Мля… А тут еще и камера есть. Полный попандос!
— Поехали, — по традиции помахал я рукой.
Действительно, какая уже разница — Гагарин, не Гагарин…
Новая Земля. Европейский Союз. Город Виго.
22 год, 40 число 5 месяца, пятница, 08:13.
В этот раз меня просто разбудили. По-домашнему так, потрясли за плечо. Молча. И даже как-то ласково.
Очень опасался, что снова увижу автобус в подмосковном лесу.
Но едва раскрыл глаза, как меня тут же чем-то укололи.
Потом напоили из длинного фарфорового носика чистой водой. Вкусной.
Потом стали обмывать, как покойника. Слегка поворачивая и приподнимая, как куклака какого, ловкими руками, нисколько не интересуясь моими желаниями и не обращая внимания на мою реакцию. К тому же руки и ноги не отвязывали. Легкий сквозняк холодил голое тело там, где его касались мокрыми тряпками.
Делали это все две женщины, глухо одетые во все белое. С вычурными белыми чепчиками, похожими на экзотических птиц.
— Где я?.. — прохрипел на этот раз вполне даже членораздельно.
Сам я, в той позе, в какой меня приковали к этой тяжелой кровати, видел только недавно побеленный потолок, от которого еще пахло купоросом.
В ответ раздались непонятные слова. И я понял, что сказал свою фразу по-русски и меня, скорее всего, не поняли. Также, как я сам не понял того, что мне сказали в ответ.
— Где я? — повторил на английском.
— Госпиталь, — ответила та «банщица», что была покрупнее телом, не переставая меня обмывать и даже не повернувшись.
Госпиталь.
Значит, не плен.
Уже хорошо.
— Наташа? — Во рту опять пересохло, но пить не просил потому, как ответ на этот вопрос был для меня важнее.
Но та санитарка, что телом худее, видимо, была телепаткой, и перед моим ртом моментом появился длинный фарфоровый носик, который принадлежал небольшому чайнику типа заварочного.

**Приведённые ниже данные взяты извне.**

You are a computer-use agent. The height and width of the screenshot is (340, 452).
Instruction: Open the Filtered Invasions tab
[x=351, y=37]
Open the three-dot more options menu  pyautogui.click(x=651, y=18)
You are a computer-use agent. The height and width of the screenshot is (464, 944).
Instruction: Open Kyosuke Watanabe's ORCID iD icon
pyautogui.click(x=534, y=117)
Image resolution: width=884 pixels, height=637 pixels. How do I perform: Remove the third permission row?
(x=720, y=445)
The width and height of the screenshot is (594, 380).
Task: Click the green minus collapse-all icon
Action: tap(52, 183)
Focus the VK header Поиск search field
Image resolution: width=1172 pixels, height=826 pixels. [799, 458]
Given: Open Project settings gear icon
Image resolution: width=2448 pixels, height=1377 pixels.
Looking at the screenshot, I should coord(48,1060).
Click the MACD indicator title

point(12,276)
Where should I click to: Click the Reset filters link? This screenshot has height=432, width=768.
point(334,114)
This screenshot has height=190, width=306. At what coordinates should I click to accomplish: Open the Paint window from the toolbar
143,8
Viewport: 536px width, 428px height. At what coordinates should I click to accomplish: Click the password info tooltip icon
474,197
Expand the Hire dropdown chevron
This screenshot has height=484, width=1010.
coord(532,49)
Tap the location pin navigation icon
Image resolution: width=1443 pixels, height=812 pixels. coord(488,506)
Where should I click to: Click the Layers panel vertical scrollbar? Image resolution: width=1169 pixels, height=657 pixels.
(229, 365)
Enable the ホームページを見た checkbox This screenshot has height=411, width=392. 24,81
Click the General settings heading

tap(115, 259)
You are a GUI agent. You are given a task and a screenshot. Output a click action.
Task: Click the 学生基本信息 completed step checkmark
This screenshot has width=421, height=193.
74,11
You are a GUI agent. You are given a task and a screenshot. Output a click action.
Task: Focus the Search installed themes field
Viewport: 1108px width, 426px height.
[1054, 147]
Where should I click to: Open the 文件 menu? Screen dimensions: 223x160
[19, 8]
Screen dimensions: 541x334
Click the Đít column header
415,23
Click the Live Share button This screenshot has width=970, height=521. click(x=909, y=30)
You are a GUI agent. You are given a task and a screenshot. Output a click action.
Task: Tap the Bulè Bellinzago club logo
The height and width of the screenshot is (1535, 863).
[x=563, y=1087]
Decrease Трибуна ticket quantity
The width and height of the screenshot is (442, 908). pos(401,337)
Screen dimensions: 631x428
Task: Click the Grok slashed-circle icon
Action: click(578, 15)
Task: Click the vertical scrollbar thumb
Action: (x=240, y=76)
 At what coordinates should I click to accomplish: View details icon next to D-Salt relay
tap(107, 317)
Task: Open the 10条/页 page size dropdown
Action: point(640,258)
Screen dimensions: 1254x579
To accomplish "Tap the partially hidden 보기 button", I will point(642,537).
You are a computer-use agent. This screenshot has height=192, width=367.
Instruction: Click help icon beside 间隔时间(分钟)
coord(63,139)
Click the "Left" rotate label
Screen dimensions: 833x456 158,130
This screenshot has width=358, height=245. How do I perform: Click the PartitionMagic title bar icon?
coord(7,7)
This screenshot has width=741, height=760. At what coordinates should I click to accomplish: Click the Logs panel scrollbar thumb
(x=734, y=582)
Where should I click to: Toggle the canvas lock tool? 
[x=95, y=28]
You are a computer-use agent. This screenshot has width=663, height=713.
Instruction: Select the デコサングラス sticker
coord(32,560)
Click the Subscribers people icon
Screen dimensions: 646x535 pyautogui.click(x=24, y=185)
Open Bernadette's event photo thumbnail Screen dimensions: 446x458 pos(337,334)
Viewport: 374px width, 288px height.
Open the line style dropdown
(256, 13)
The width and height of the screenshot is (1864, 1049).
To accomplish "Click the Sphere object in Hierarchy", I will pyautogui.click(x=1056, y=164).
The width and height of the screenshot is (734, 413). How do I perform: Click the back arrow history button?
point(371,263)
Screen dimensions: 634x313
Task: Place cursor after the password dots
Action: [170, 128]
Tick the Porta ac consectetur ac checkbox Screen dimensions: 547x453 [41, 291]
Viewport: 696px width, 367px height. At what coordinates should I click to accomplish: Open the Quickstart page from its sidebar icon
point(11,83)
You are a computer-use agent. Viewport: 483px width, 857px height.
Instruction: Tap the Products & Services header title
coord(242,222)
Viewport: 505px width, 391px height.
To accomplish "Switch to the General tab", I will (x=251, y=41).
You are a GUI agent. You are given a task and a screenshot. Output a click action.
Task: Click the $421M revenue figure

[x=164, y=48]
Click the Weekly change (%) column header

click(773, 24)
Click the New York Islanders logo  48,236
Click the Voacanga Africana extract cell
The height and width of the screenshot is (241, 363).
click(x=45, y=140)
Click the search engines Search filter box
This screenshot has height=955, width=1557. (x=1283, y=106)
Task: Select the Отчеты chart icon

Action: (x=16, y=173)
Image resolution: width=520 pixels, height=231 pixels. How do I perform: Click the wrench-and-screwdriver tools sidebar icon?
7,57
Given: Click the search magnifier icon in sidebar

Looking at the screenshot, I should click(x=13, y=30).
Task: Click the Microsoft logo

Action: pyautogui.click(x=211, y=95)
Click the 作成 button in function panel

Я напился и снова повторил:
— Что с моими девочками?
Та, что потолще, пожала плечами и сказала длинную фразу, из которой я разобрал только слово «доктор».
Понятно.
Ждите ответа.
Ждите ответа.
Ждите ответа…
Потом меня напоили теплым бульоном, не куриным, но вполне себе птичьим по вкусу.
И опять чем-то укололи в шею.
Здравствуй, опа, Новый год. Хотя на этот раз откидывался в бездны я не стремительно, а весьма неторопливо — так сказать, прогулочным шагом. И не совсем в темноту черную. Просто был выведен из действительности в покой. Наверное, чтобы глупых вопросов не задавал.
Новая Земля. Европейский Союз. Город Виго.
22 год, 40 число 5 месяца, пятница, 28:13.
В этот раз разбудили меня явно уже ночью, так как весь свет в кубрике исходил от настольной лампы-ночника на столе рядом с кроватью где-то у меня за головой.
Медсестра оказалась англоговорящей. Позвенев какими-то железками за пределами видимости, она ласково проворковала, протирая мне шею мокрой ваткой:
— Ну, вот и хорошо, больной, что вы проснулись. Теперь один маленький укольчик снотворного — и завтра будете как огурчик.
— Зеленый и в пупырышку? — попытался я пошутить.
— Нет, свеженький и ядреный, — улыбнулась она, обнажив ровные мелкие зубки, появляясь в пределах видимости. — Доктор Балестерос в восхищении. Говорит, что вы обязательно пойдете на поправку, если не будете брыкаться. С переломом шеи это очень опасно.
И снова убралась куда-то с моих глаз.
А я подумал, что своими виражами наперегонки со смертью я все-таки сломал себе шею, причем не фигурально, а натурально.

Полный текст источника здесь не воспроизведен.